Вскоре понял Шарваварман, какое трудное дело он затеял, и, впав в сомнения, рассказал обо всем жене. Огорчилась она и молвила: „Не вижу я здесь никакого другого пути, супруг мой, кроме как поклониться владыке Кумаре и просить у него помощи“. Согласился с ней Шарваварман и на исходе ночи, не поев, не попив, отправился в храм Кумары. Узнал я от соглядатая, куда пошел Шарваварман, и сообщил царю, а тот сказал: „Посмотрим, что из этого будет!“

Тут обратился к Сатавахане один раджпут, по имени Синхагупта: „Божественный, очень был я удручен, видя одолевшую тебя немочь. Решил я тогда отсечь себе голову в жертву богине Чандике, чей храм стоит за городом. Пошел я туда, и как раз в то мгновение, когда я уже собирался свершить такую жертву, раздался голос с неба: „Не делай так! Непременно желание царя исполнится!» Думаю я, что будет тебе, царь, успех в твоем деле“.

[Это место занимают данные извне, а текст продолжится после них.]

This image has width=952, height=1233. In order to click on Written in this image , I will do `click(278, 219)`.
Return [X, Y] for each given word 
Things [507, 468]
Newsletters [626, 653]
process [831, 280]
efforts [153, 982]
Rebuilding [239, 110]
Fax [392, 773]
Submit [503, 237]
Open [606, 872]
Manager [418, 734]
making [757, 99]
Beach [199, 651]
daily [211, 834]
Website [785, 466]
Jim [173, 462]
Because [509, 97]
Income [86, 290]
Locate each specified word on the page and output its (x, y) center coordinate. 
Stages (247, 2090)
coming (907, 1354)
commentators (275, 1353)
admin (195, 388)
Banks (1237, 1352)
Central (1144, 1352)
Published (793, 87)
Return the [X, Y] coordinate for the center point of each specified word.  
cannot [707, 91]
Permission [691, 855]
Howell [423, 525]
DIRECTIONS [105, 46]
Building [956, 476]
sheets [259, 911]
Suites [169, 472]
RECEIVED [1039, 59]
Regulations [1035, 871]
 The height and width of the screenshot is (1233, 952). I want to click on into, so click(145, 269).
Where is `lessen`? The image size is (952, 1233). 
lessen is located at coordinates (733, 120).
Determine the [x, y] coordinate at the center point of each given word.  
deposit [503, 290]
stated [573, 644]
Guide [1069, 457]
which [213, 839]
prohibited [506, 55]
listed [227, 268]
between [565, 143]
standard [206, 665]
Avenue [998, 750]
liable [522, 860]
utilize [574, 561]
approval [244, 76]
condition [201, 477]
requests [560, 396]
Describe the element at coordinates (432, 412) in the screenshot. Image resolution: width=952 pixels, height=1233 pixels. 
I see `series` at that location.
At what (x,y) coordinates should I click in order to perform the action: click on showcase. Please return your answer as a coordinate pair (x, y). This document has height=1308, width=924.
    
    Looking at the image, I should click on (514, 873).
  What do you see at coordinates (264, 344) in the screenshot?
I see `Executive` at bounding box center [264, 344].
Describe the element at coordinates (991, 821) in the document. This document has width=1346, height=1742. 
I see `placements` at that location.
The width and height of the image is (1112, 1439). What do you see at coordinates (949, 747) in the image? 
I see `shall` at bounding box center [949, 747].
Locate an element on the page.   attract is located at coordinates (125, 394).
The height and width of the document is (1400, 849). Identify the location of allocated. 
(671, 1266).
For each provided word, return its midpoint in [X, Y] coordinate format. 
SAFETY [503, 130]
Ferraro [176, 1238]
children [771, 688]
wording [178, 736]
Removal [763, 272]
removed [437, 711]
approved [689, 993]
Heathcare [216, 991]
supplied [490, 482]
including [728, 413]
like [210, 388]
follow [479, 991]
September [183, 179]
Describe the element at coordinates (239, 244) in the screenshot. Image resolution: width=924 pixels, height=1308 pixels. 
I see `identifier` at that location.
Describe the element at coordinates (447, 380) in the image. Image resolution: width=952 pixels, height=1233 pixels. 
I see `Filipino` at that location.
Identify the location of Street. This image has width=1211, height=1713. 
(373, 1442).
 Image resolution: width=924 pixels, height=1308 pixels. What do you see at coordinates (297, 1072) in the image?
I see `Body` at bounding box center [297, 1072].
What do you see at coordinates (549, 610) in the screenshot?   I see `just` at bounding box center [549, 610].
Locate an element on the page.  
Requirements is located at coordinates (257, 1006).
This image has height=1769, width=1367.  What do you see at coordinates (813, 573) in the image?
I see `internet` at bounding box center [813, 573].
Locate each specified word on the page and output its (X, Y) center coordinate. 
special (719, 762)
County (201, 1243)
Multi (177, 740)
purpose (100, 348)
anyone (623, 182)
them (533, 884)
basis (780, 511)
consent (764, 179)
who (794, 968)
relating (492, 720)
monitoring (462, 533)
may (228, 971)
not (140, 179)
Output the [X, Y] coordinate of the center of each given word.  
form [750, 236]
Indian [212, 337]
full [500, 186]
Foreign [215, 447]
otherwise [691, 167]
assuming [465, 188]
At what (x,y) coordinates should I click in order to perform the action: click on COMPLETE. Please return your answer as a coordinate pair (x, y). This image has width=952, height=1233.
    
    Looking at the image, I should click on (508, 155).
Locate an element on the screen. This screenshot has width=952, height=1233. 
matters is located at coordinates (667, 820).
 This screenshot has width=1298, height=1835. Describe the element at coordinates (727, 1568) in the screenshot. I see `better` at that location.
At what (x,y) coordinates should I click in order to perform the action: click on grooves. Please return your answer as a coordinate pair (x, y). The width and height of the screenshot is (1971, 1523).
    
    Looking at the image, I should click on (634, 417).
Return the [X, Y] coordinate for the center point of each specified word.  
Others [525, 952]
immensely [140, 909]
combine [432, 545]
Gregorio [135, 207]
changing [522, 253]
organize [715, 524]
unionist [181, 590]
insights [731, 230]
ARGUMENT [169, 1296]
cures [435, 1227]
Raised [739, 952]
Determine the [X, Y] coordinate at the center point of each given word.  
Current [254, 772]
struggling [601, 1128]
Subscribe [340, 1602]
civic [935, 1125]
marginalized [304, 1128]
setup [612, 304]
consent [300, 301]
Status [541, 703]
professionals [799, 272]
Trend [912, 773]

Поговорив с царем, отрядил Синхагупта за Шарваварманом двух соглядатаев. А тот тем временем, одним воздухом питаясь, молчаливый и исполненный решимости, дошел до храма Кумары. Там Картикея возрадовался суровому подвижничеству Шарвавармана, готового даже телом своим пожертвовать, и наградил его желанным даром.

Посланные же Синхагуптой соглядатаи все это видели и, раньше его вернувшись, рассказали царю об удаче, которая выпала на долю Шарвавармана. При этой вести стало царю радостно, а мне горько, подобно тому как при виде тучи птица чатака веселится, а гусей одолевает печаль. А Шарваварман, щедро одаренный Кумарой, вернулся и стал обучать царя всем наукам, и Сатавахана прилежно их изучал. Чего не свершится по милости бога!

Вся страна возрадовалась, прослышав об успехах царя, повсюду начался праздник, и над домами по этому случаю весело взвились флаги. Государь почтил Шарвавармана, как полагается почтить учителя, осыпал его жемчугами, достойными царей, и поставил его правителем над страной Марукаччха, раскинувшейся по красивым берегам Нармады. Подобной же награды удостоил он и Синхагупту, сообщившего ему с помощью соглядатаев об успехе подвижничества Шарвавармана. Что же касается дочери Вишнушакти, которая была причиной обретения ее супругом знаний, то из благодарности к ней поставил он ее выше всех других цариц и стала она для него любимой женой.